- Japanese version single cover

Single by Ai

from the EP It's All Me, Vol. 1
- B-side: "Summer Magic (Japanese Version)"
- Released: May 17, 2019
- Recorded: 2019
- Genre: Tropical; pop; R&B;
- Length: 3:35
- Label: EMI
- Songwriters: Leon Thomas III; Ai Uemura; Khris Riddick-Tynes;
- Producers: The Rascals; Ai;

Ai singles chronology
| "Kira Kira" (2017) | "Summer Magic" (2019) | "You Never Know" (2019) |

Music video
- "Summer Magic" on YouTube "Summer Magic" (Japanese version) on YouTube

= Summer Magic (song) =

2019 single by Ai

"Summer Magic" is a song recorded by Japanese-American singer-songwriter Ai, released on May 17, 2019, through EMI Records.
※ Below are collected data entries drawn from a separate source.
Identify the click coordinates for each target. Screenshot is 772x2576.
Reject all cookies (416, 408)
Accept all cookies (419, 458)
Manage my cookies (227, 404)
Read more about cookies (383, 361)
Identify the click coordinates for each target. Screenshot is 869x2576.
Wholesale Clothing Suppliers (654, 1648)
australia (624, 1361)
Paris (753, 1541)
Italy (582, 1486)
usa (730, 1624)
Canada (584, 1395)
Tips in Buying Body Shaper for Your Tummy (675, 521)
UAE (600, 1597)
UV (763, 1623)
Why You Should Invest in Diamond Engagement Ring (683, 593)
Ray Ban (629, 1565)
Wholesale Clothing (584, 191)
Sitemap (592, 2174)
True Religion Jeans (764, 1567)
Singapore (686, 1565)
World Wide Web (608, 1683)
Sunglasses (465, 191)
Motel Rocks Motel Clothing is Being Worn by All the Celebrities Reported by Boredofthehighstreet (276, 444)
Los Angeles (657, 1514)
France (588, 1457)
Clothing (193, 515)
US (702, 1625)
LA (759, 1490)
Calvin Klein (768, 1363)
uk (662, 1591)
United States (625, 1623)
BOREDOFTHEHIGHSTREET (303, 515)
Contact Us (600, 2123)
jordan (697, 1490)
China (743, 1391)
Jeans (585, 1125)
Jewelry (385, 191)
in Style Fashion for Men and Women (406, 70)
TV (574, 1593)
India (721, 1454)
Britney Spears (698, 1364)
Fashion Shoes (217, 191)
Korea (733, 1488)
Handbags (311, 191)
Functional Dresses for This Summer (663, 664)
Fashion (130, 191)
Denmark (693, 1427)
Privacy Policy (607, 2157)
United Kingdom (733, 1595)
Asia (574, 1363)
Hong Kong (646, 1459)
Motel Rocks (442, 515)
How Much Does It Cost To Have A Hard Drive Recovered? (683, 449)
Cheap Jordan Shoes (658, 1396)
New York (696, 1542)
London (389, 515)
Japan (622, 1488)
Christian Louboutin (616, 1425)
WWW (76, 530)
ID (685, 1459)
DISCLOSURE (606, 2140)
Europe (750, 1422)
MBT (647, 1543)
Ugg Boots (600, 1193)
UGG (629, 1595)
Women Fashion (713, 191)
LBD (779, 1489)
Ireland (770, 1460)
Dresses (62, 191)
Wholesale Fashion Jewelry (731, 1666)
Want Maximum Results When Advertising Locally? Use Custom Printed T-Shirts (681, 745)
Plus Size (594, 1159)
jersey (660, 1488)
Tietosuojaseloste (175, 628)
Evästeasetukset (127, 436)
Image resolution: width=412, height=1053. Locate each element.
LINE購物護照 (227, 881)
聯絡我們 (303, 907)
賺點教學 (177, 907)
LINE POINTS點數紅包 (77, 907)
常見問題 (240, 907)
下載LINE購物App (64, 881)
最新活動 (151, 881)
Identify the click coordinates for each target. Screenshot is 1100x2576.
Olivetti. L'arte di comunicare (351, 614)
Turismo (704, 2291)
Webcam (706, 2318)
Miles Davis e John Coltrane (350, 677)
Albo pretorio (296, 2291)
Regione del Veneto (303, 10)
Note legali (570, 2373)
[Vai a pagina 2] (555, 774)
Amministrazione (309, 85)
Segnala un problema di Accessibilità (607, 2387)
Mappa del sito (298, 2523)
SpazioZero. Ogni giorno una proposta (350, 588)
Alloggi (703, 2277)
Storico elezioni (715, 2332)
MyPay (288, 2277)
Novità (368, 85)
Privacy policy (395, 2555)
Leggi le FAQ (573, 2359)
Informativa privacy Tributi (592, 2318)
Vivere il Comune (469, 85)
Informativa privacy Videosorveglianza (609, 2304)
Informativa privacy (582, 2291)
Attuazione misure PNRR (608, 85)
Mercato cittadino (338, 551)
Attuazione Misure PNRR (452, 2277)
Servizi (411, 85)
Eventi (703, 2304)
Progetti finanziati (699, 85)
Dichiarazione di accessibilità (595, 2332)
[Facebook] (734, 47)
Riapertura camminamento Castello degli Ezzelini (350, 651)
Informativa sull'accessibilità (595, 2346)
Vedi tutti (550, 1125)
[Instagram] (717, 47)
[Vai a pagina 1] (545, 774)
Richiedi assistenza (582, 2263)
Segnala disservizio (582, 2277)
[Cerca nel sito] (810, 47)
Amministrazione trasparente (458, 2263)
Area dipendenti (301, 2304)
It is Ai's first single to be recorded fully in English and served as her second international single, her first being "Beautiful Life" (2012). The song, written and produced by The Rascals and Ai, is an upbeat tropical song with R&B and pop elements. Lyrically, the song is about being with a lover at the beach during summer. The Japanese version of "Summer Magic" was included on Ai's extended play, It's All Me, Vol. 1 (2020).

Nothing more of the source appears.